Thirty years later, mining heiress Phoebe Apperson
Hearst started funding a string of initiatives including
a master plan, a mining school, and a gymnasium.
In 1964, a Berkeley student named Mario
Savio led sit-ins, folk-singer Joan Baez gave a concert,
students were arrested en masse, professors canceled
classes in sympathy, the university president was
fired, and a movement for free speech and student
rights seethed and spread to other campuses across
the country. A decade after that, newspaper heiress
Patty Hearst, 19, three generations down the line
from Phoebe, was kidnapped from her Berkeley apartment
by radicals calling themselves the Symbionese Liberation
Army, who persuaded her to participate in a fatal
bank heist. And yes, Berkeley is where Dustin Hoffman
ran away with Katharine Ross at the end of The Graduate.
City and university, Berkeley is widely
perceived to be the bastion of northern Californiastyle
liberalism. A close look, however, reveals residents
exhibiting not-in-my-back-yard tendencies. Public
housing? You bet, but not right here. A new fire station
in the tinderbox residential hills? Nope; too noisy.
NIMBY sentiments complement preservation
issues when the university, which consumes 160 acres
of sloping East Berkeley real estate, nudges its way
beyond one of the three sides of the campus that butt
against the town. Townies may recognize the founding
campus of the state's university system as the giant
that puts their hilly town on the map. Yet they rail
against expansion—not, considering the insensitivity
of some university construction, without good reason.
Automobiles and intimations of high-rise
buildings also set off townies, who don't want gownies'
cars clogging the streets and fouling the air. But
they also don't want tall residential buildings that
would concentrate university housing near the campus
and make better use of public transportation (which
they support in principle). All in all, Berkeley,
a city of about 100,000, resembles other college towns
that attract a lot of highly educated, opinionated,
sometimes self-important people whose work to a large
extent is not obviously consequential. As one local
puts it, "There's a great deal of presentation of
self as having the right views, which can tend to
displace respect for the realities of life."
The student radicals of '64 occupied
Sproul Hall on the south side of the main campus.

Stored data ::

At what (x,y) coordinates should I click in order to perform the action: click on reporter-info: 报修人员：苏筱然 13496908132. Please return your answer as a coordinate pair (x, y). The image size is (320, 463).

What you will do :: In the Berkeley text, how many acres of East Berkeley real estate does the university consume?

Completed task :: 160 acres.